Department of Pathology and Immunology, Baylor College of Medicine, Houston, TX, USA.
Am J Hum Genet. 2025 Mar 6;112(3):693-708. doi: 10.1016/j.ajhg.2025.02.001. Epub 2025 Feb 26.
Despite great progress, thousands of neurodevelopmental disorder (NDD) risk genes remain to be discovered. We present a computational approach that accelerates NDD risk gene identification using machine learning. First, we demonstrate that models trained solely on single-cell RNA sequencing data can robustly predict genes implicated in autism spectrum disorder (ASD), developmental and epileptic encephalopathy (DEE), and developmental delay (DD). Notably, we find differences in gene expression patterns of genes with monoallelic and bi-allelic inheritance patterns in the developing human cortex. We then integrate expression data with 300 orthogonal features, including intolerance metrics, protein-protein interaction data, and others, in a semi-supervised machine learning framework (mantis-ml) to train inheritance-specific models for these disorders. The models have high predictive power (area under the receiver operator curves [AUCs]: 0.84-0.95), and the top-ranked genes were up to 2-fold (monoallelic models) and 6-fold (bi-allelic models) more enriched for high-confidence NDD risk genes compared to genic intolerance metrics alone. Additionally, genes ranking in the top decile were 45 to 180 times more likely to have literature support than those in the bottom decile. Collectively, this work provides robust NDD risk gene predictions that can complement large-scale gene discovery efforts and underscores the importance of considering inheritance in gene risk prediction.

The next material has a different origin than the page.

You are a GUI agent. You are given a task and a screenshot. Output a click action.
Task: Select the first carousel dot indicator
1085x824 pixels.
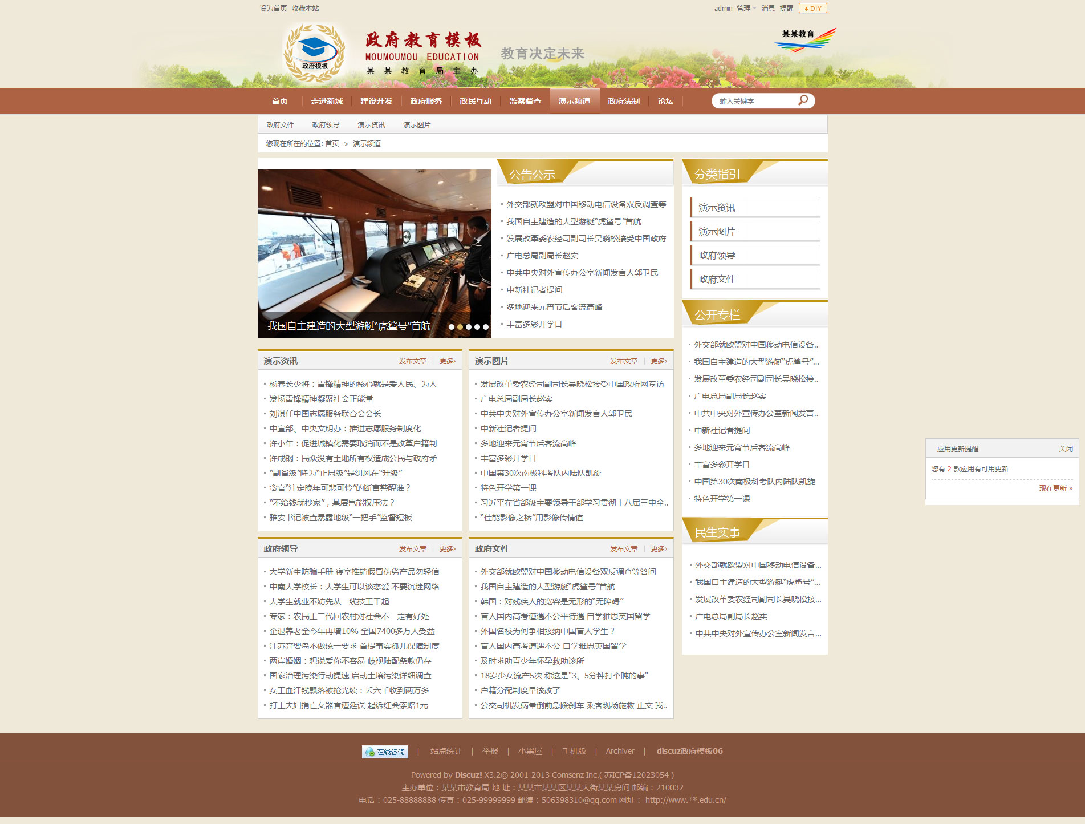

尽管取得了巨大进展,但仍有数千个神经发育障碍(NDD)风险基因有待发现。我们提出了一种计算方法,利用机器学习加速NDD风险基因的识别。首先,我们证明仅在单细胞RNA测序数据上训练的模型能够可靠地预测与自闭症谱系障碍(ASD)、发育性和癫痫性脑病(DEE)以及发育迟缓(DD)相关的基因。值得注意的是,我们发现在发育中的人类皮质中,具有单等位基因和双等位基因遗传模式的基因的表达模式存在差异。然后,我们在一个半监督机器学习框架(mantis-ml)中将表达数据与300个正交特征(包括不耐受指标、蛋白质-蛋白质相互作用数据等)整合起来,为这些疾病训练特定遗传模式的模型。这些模型具有很高的预测能力(受试者工作特征曲线下面积[AUC]:0.84 - 0.95),与仅使用基因不耐受指标相比,排名靠前的基因在高置信度NDD风险基因中的富集程度高达2倍(单等位基因模型)和6倍(双等位基因模型)。此外,排名在前十分位的基因获得文献支持的可能性是排名在后十分位的基因的45至180倍。总体而言,这项工作提供了可靠的NDD风险基因预测,可补充大规模基因发现工作,并强调了在基因风险预测中考虑遗传因素的重要性。